Proof by Induction:3+6+9+...+3n=3n(n+1)/2

[Linda]

Can anyone help me solve this problem:

3+6+9+...+3n = 3n (n+1)/2

Any help and explanation of how you solved would be appreciated. Thanks Linda

 

[stapel]

Can anyone help me solve this problem:

3+6+9+...+3n = 3n (n+1)/2

Any help and explanation of how you solved would be appreciated. Thanks Linda

What formulas have they given you? Also, your subject line mentions "proof by induction". Where are you stuck in that process? (here) For instance, your book probably showed how to prove that 1 + 2 + 3 + ... + n = (n (n + 1)) / 2. Modelling this, what have you done?

Please be complete. Thank you!

 

[Linda]

I am asked to subtract n from each side of the equation. I also must explain why this can be done on each term in the summation. Thank you

 

[HallsofIvy]

If I were doing this problem the first thing I would do is divide both sides by 3 to get 1+ 2+ 3+ ...+ n= n(n+1)/2 that staple mentions.
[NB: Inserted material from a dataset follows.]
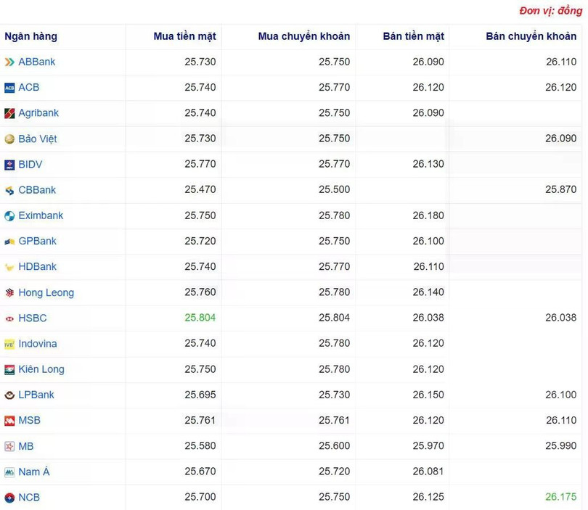The height and width of the screenshot is (510, 588).
Task: Click the ABBank logo icon
Action: (x=9, y=62)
However, if you don't want to do that, induction always has two parts:

1) Show this is true for 1: with n= 1, "3+ 6+ 9+ ...+ 3n" becomes just "3". What do you get setting n= 1 in 3n(n+1)/2?

2) Assume the statement is true for some "k" and prove it is true for "k+1".

If 3+ 6+ 9+ ...+ 3k= 3k(k+ 1)/2 then
3+ 6+ 9+ ...+ 3k+ 3(k+ 1)= (3+ 6+ 9+ ...+ 3k)+ 3(k+1)= 3k(k+1)/2+ 3(k+ 1).

What do you get when you add 3k(k+1)/2+ 3(k+ 1)?

 

[stapel]

I am asked to subtract n from each side of the equation.

By whom? Why?

I also must explain why this can be done on each term in the summation.

:shock: I feel like I've walked in on a conversation, the first half of which I've missed.

Please reply with all of the information for this exercise, showing all of your work so far, so we can figure out what you're talking about. Thank you!